Unless you've been living under a rock, you have already heard a lot about Symfony 2. The buzz on the Internet, and especially on Twitter and on blogs, have been terrific so far. Today, I won't really talk about the Symfony 2 features. If you want to give Symfony 2 a try, you'd better read the "Quick tour" tutorial on the Symfony reloaded website. This post is more about one key aspect of the Symfony 2 philosophy. Hopefully, it will help you better understand the reasoning behind most of our decisions.

Symfony 2 is all about having a better core architecture. The old Mojavi classes are now all gone. They have been replaced with a more flexible foundation. This will allow Symfony to be used to develop both very small websites like personal homepages and also very big ones that have specific needs. The new architecture also gives us the opportunity to fix the mistakes we made in symfony 1 and to incorporate all the feedback we received during the last four years.

Symfony 2 still aims to be a full-stack framework but with a slightly different philosophy.

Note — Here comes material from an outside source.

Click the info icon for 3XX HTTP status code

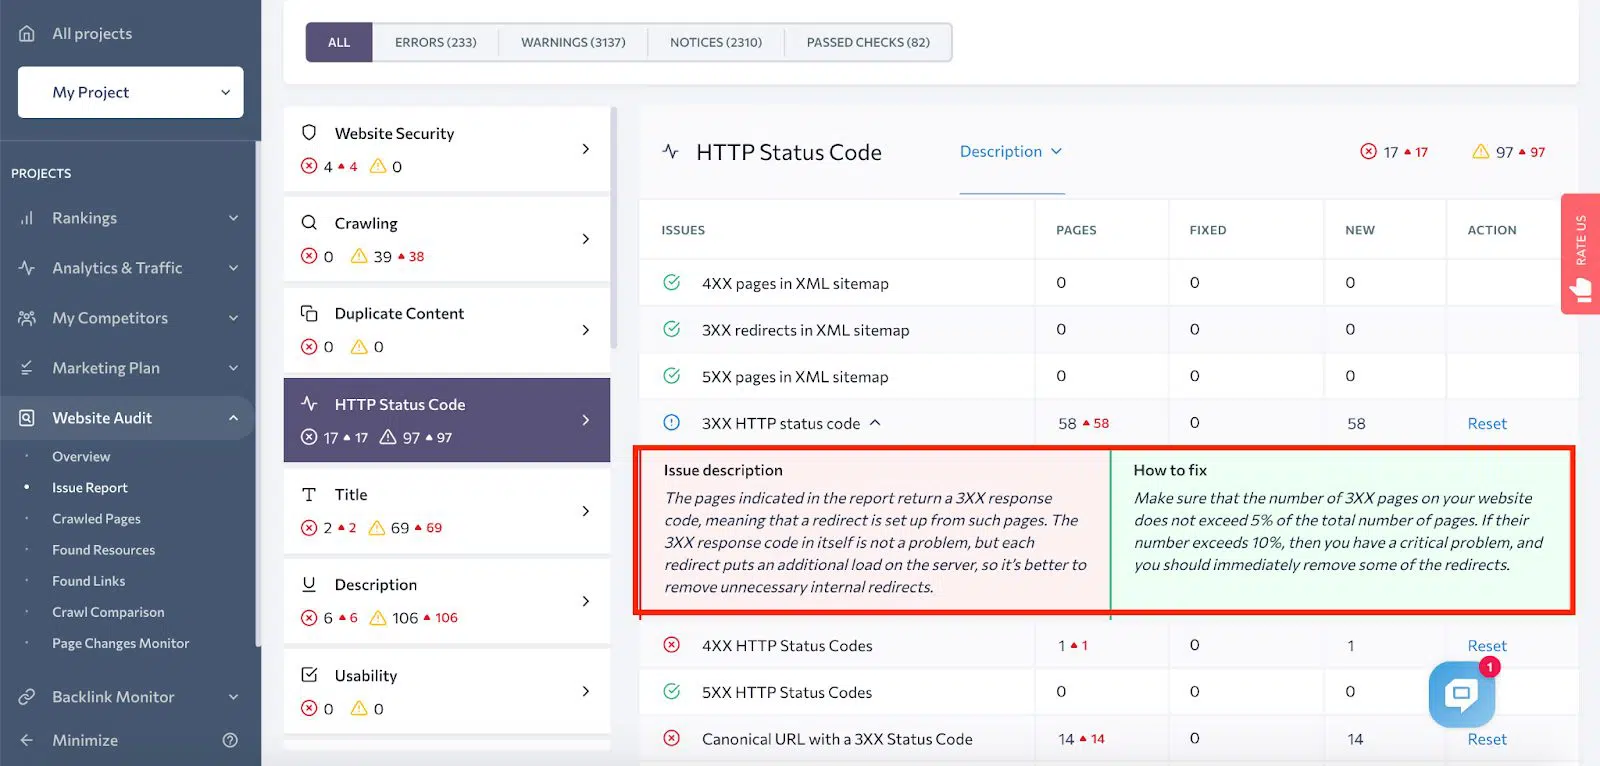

You know that we don't like to reinvent the wheel, and so symfony 1 is already built on top a lot of different third-party libraries (Propel, Doctrine, Swiftmailer just to name a few). For Symfony 2, we have decided to take it to the next level. The Symfony core team will concentrate more on providing a great low-level architecture and we will rely even more on third-party libraries whenever possible for everything else.

The first visible decision we made was to replace our logger and caching libraries with the Zend Framework ones. We spent a lot of time writing these classes and maintaining them over the years, but whenever we take a decision for Symfony 2, we try to think about what is best for the project in the long run. It's never about personal ego.

But of course, we won't use a library just because it exists. Five years ago, I decided to create lime for our unit tests, instead of using an existing library like SimpleTest or PHPUnit. And I did that for some good reasons: among them, I wanted a simple way to write unit tests to lower the barriers of entry to unit testing. But things have changed a lot since then. First, PHPUnit is now the de-facto standard library for unit testing, and PHP developers are more comfortable with the whole testing concept. So, the core team has decided to switch from lime to PHPUnit for Symfony 2.

I like what Paul Lomax tweeted some days ago about that: "Use what's out there; realise it sucks; write your own; wait until others suck less; dump your own; use other."

Using PHPUnit instead of lime basically means we have less code to maintain ourselves. It's like having Sebastian Bergmann on board; one more great PHP developer helping us making Symfony better. But using PHPUnit also has a lot of other advantages:

  • We will play well with others (Zend Framework, Doctrine, Propel, ...);
  • You will have better integration with tools like IDEs, Continuous Integration servers, ...;
  • You will benefit from features that are not available in lime;
  • You will have less Symfony-specific things to learn.

Bernhard will keep on working on Lime 2, but he will also have more time to work on core Symfony features like the new form framework.

Using third-party projects is great but only if they can be integrated into the Symfony core in a cohesive and transparent way. That's where the Dependency Injection Container comes into play. Symfony 2 is entirely built around a Dependency Injection Container. Besides the flexibility it gives to the developer, it's also a great way to easily integrate third-party code. If you are curious, have a look at the DoctrineBundle plugin or the Swiftmailer one to see what I mean.

Keep in mind that Symfony 2 is not ready for prime time. We have published a preview release to gather feedback early in the process. So, feel free to play with the new code base and don't hesitate to provide as much feedback as possible.